The failure mode is subtle because the agent may still sound like it read the file. It can mention the title. It can reference a section. It can comply with the high-level direction. That makes the missing pieces feel like negligence rather than truncation.

But large instructions are not a spell. They are data. Data has transport rules.

This changes how I want to use big design docs with agents.

If the file is important, do not merely attach it. Ask the agent to produce a coverage map before implementation. Which sections did it read? What are the non-negotiable requirements? What are the visual constants? What should be tested? Which parts are ambiguous? If the file is large, chunk it deliberately. Turn key requirements into fixtures. Use screenshots. Use browser validation. Ask for read-back of the details that matter before the first patch lands.

This is not busywork. It is context verification, the equivalent of asking the guide to point at the route before setting off.

The same habit applies to architecture docs. A twenty-page protocol design can contain one paragraph that changes everything. If the agent misses that paragraph, it may build the wrong thing with great confidence. The solution is not to yell “read carefully” in all caps. The solution is to create a workflow where careful reading leaves artifacts.

Summaries are not enough either. A summary can preserve the idea and lose the constraint. Design often lives in constraints: exact spacing, collapse behavior, empty states, animation timing, ordering, disabled states, what not to show, when to hide the internal chatter.
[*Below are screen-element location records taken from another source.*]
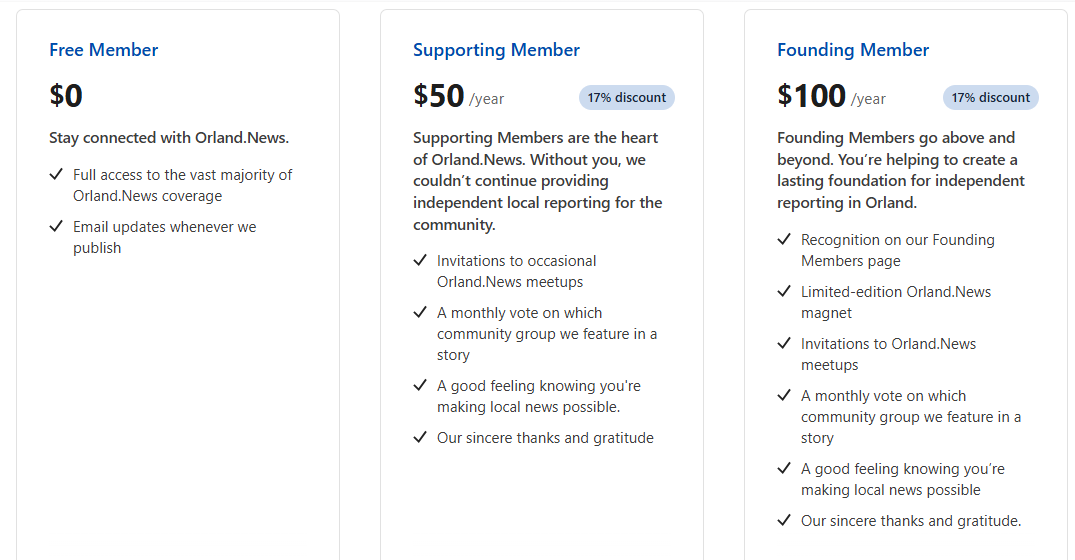
Task: Click the $50 per year price
Action: tap(439, 96)
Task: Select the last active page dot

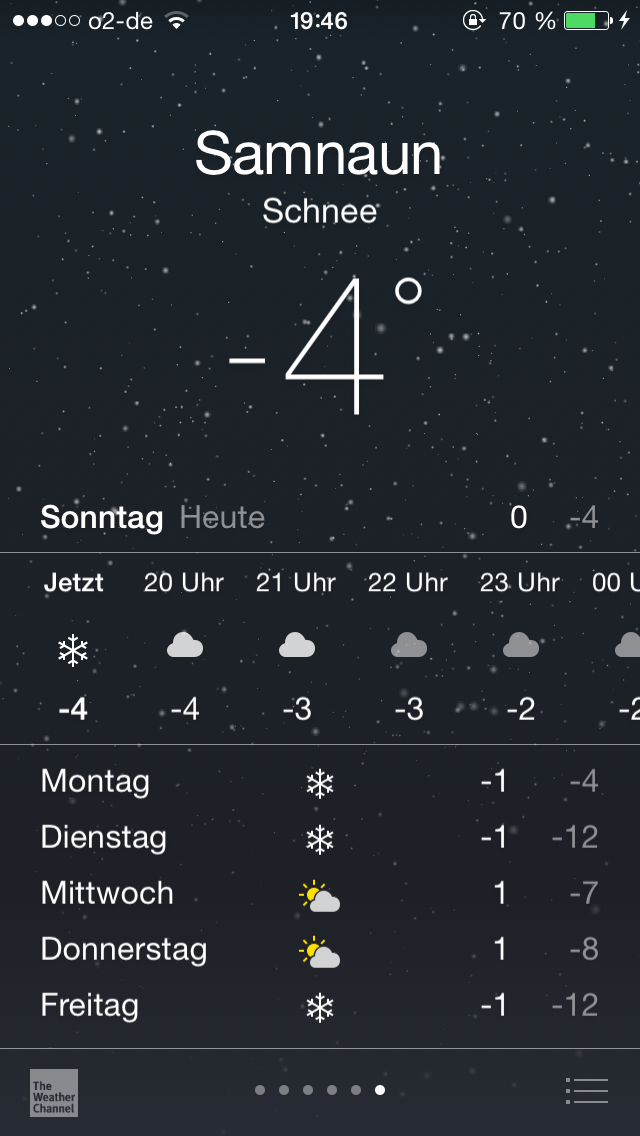Action: (380, 1090)
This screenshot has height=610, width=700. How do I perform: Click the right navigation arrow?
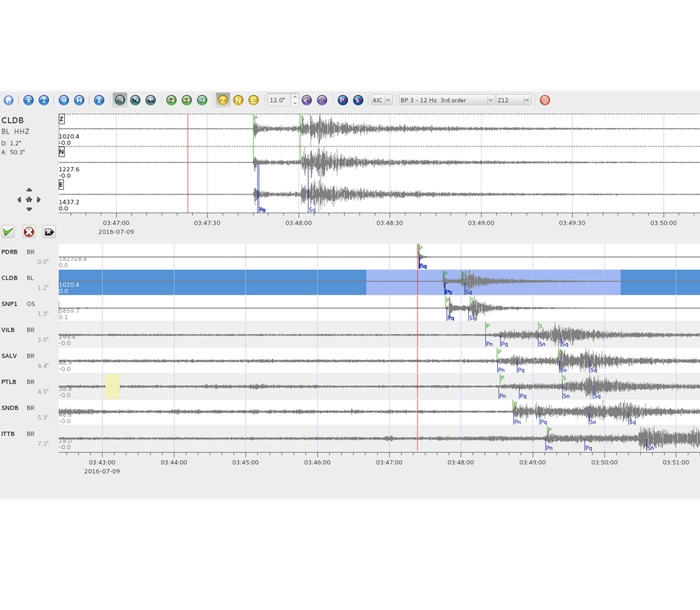[41, 199]
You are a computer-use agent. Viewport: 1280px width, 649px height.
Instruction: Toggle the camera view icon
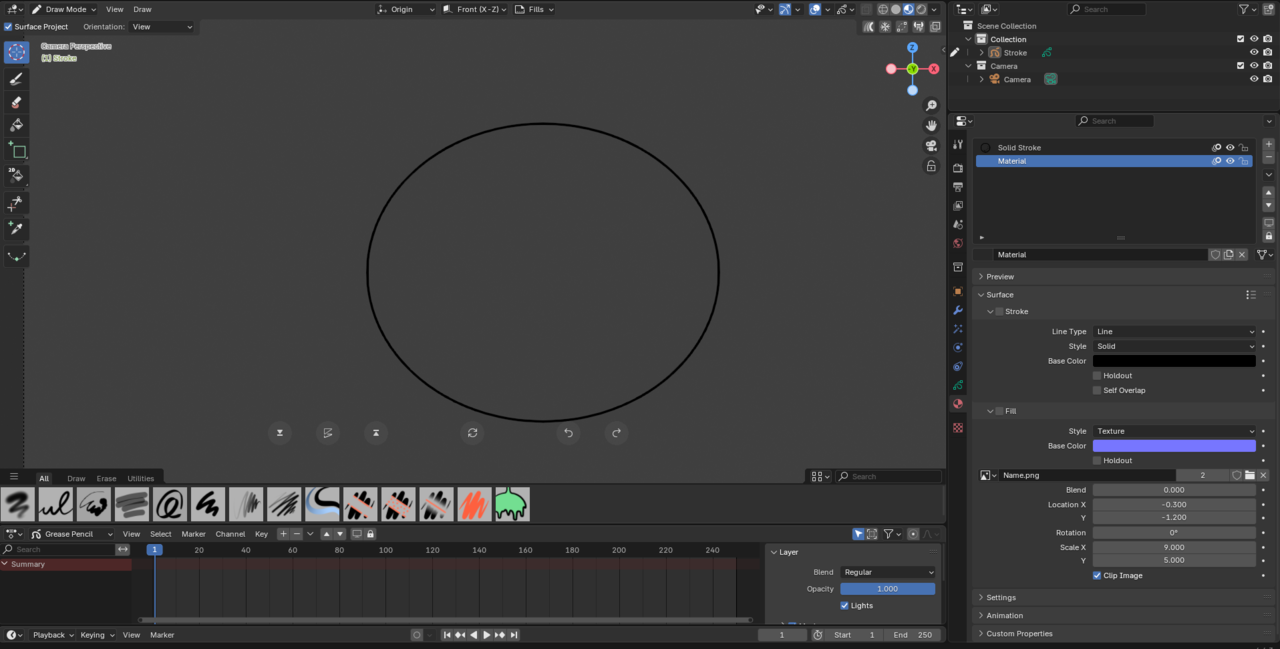coord(931,145)
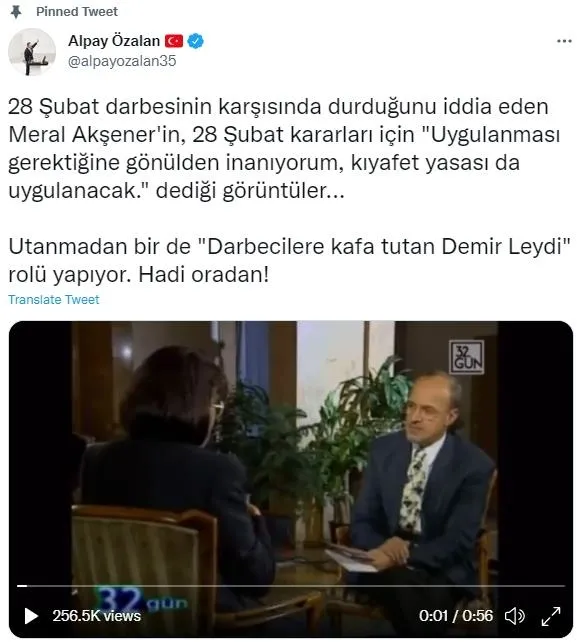Open the three-dot more options menu
This screenshot has height=642, width=577.
point(564,41)
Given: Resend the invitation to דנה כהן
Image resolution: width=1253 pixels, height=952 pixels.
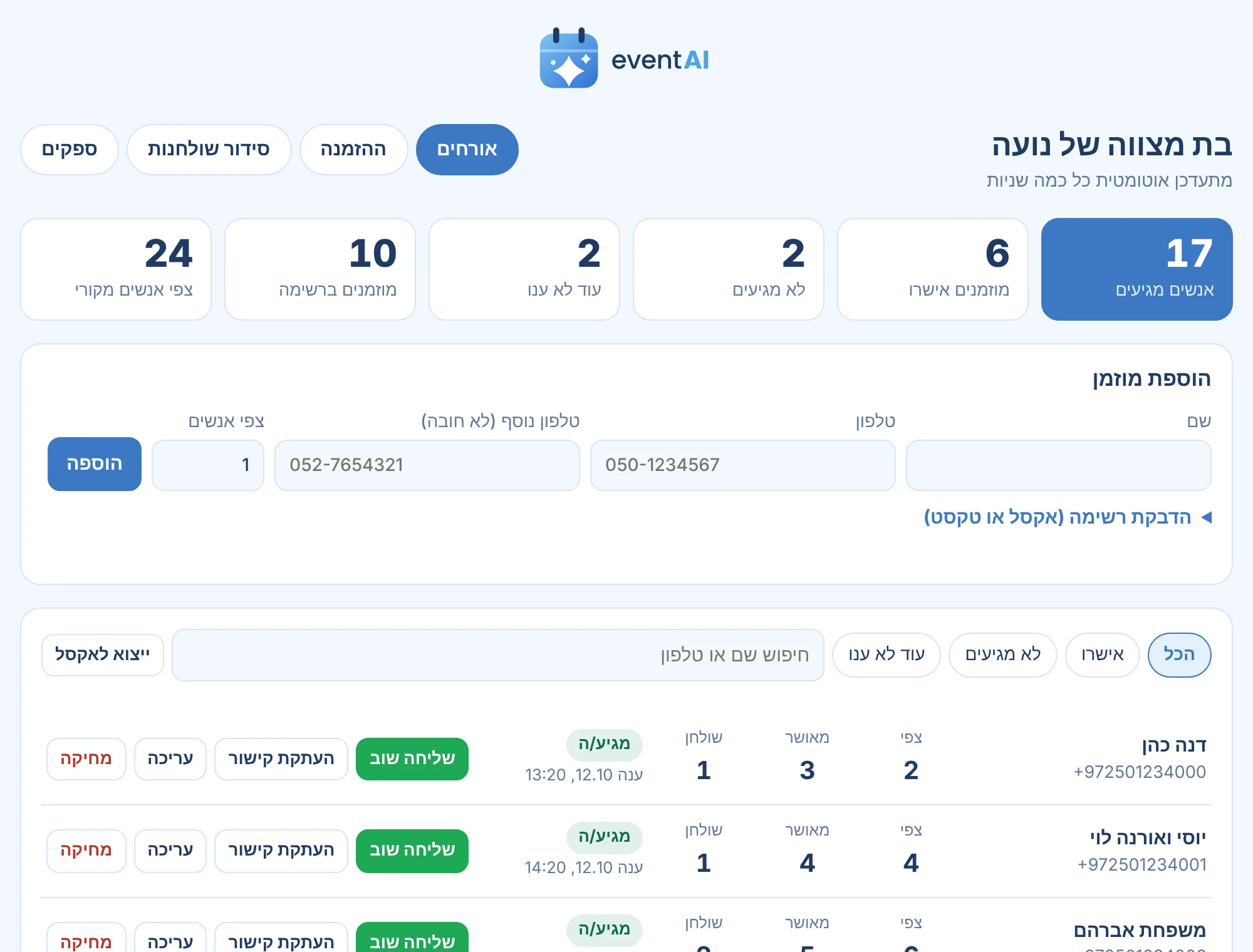Looking at the screenshot, I should (x=412, y=759).

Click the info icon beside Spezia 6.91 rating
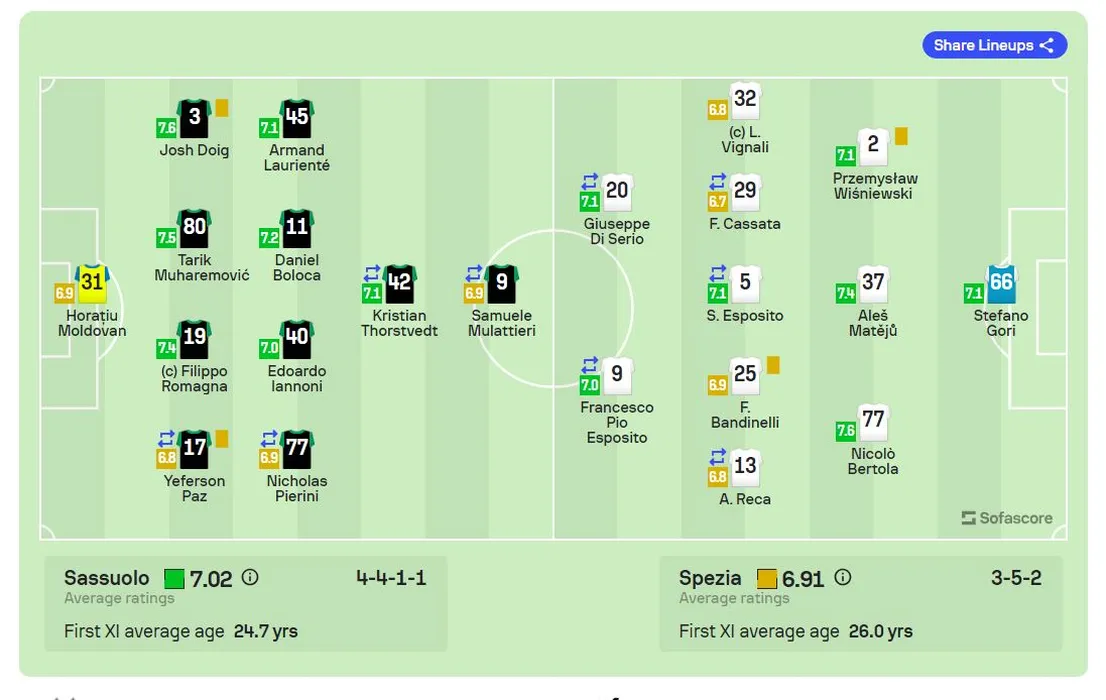pyautogui.click(x=843, y=578)
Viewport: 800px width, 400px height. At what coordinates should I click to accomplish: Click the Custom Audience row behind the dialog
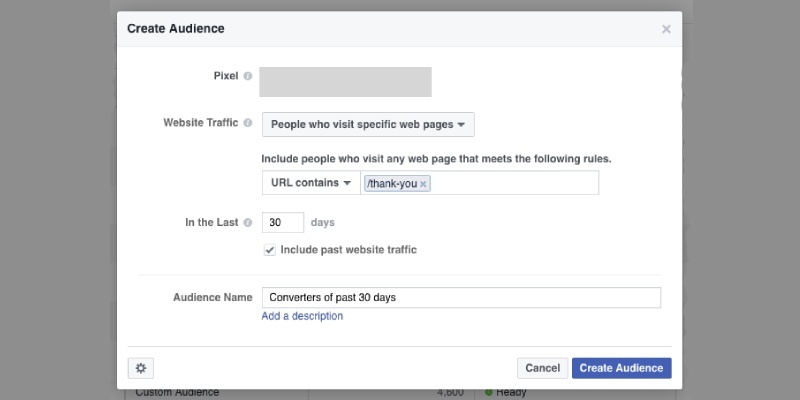coord(178,393)
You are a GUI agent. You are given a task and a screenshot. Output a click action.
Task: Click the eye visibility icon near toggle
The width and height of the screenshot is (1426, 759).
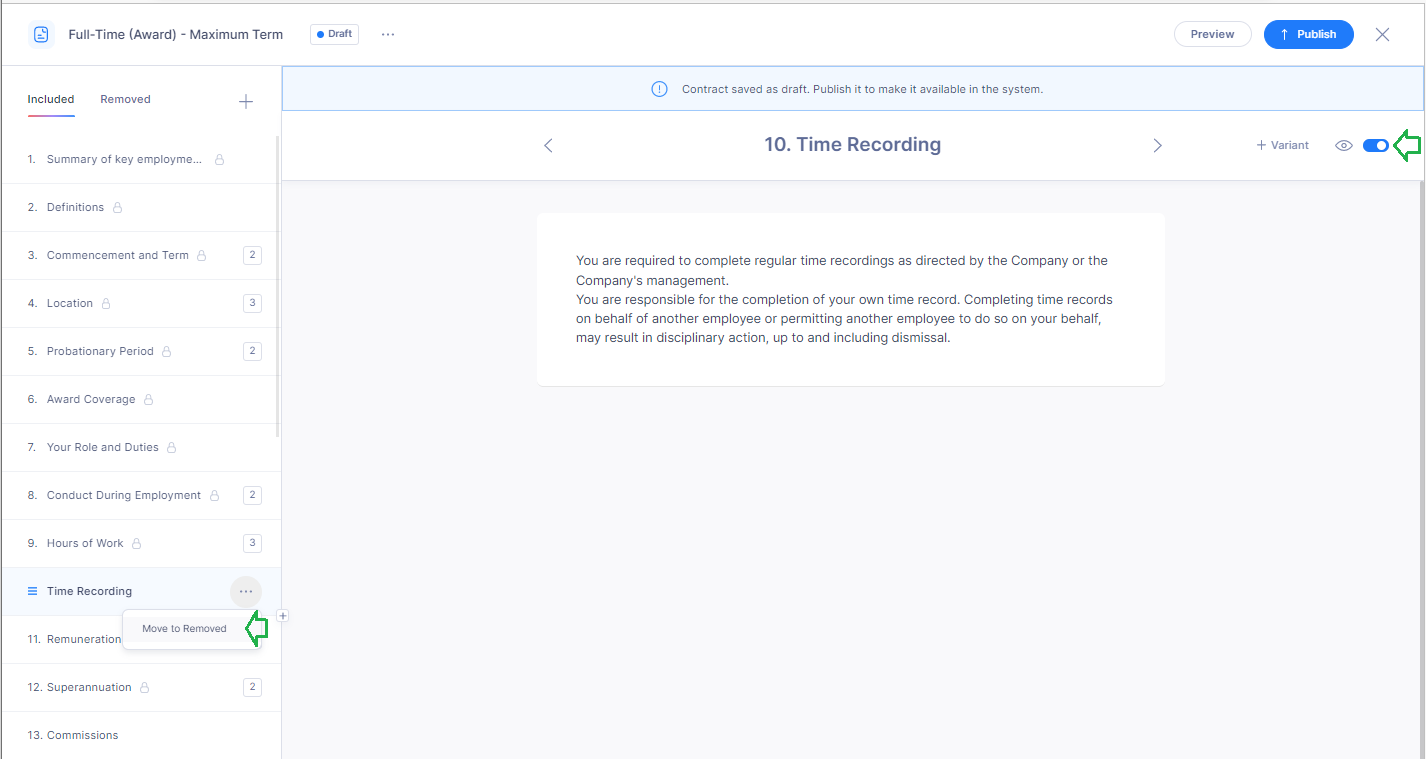1344,145
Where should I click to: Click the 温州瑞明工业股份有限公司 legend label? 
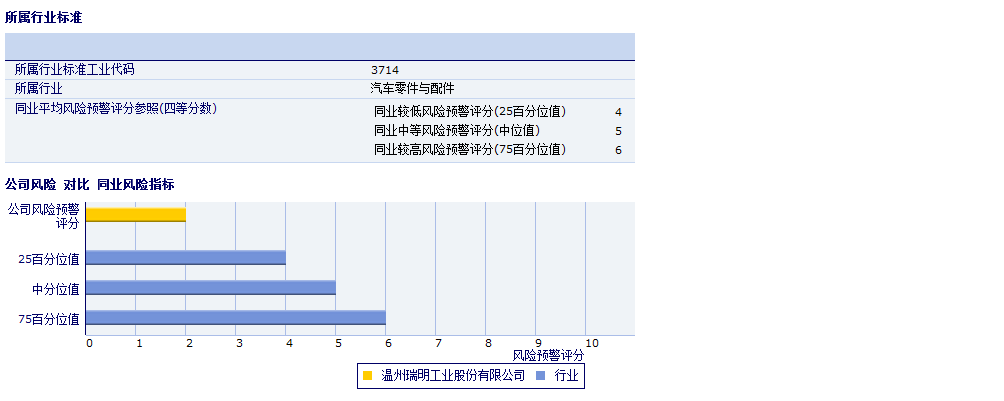453,376
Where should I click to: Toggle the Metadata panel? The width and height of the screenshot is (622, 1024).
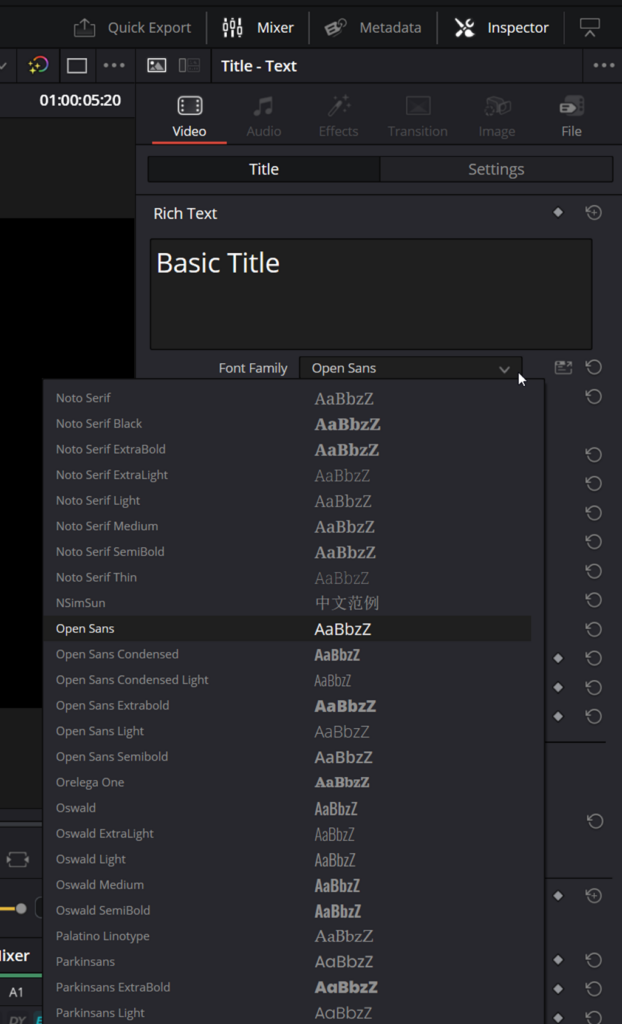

Those are the first things to vanish when context gets compressed.

The uncomfortable conclusion is that long-form instructions need tests just like code.

If a UI pattern matters, create a rendered fixture and compare against it.

If a protocol rule matters, create a regression case.

If a writing voice matters, provide representative passages and ask for a style inventory, not just “write in my voice.”

If a document is large, make the agent prove it has not only seen it, but internalized the parts that will make the work succeed.

This is especially relevant for the field journal work itself. If these entries are supposed to represent my actual sessions, then the archive cannot become atmospheric context. It has to become evidence. Dates, prompts, incidents, root causes, corrections, all traceable.

Otherwise the same bug repeats at the level of memory: the agent will write something plausible, it may even sound good, and none of that will matter if plausible is not the standard.

Hand-drawn notebook detail plate showing large document budgets, coverage map, and missing clauses.
FIG. 02 — LARGE DOCUMENT BUDGETS, COVERAGE MAP, AND MISSING CLAUSES.

Field note

The new rule is that important instructions need an ingestion check: before implementation, ask for a map; before trusting the map, spot-check the source; before publishing the result, remove anything that cannot be traced.

This makes the workflow slower, which is fine; some things should be slower, and accuracy is one of them.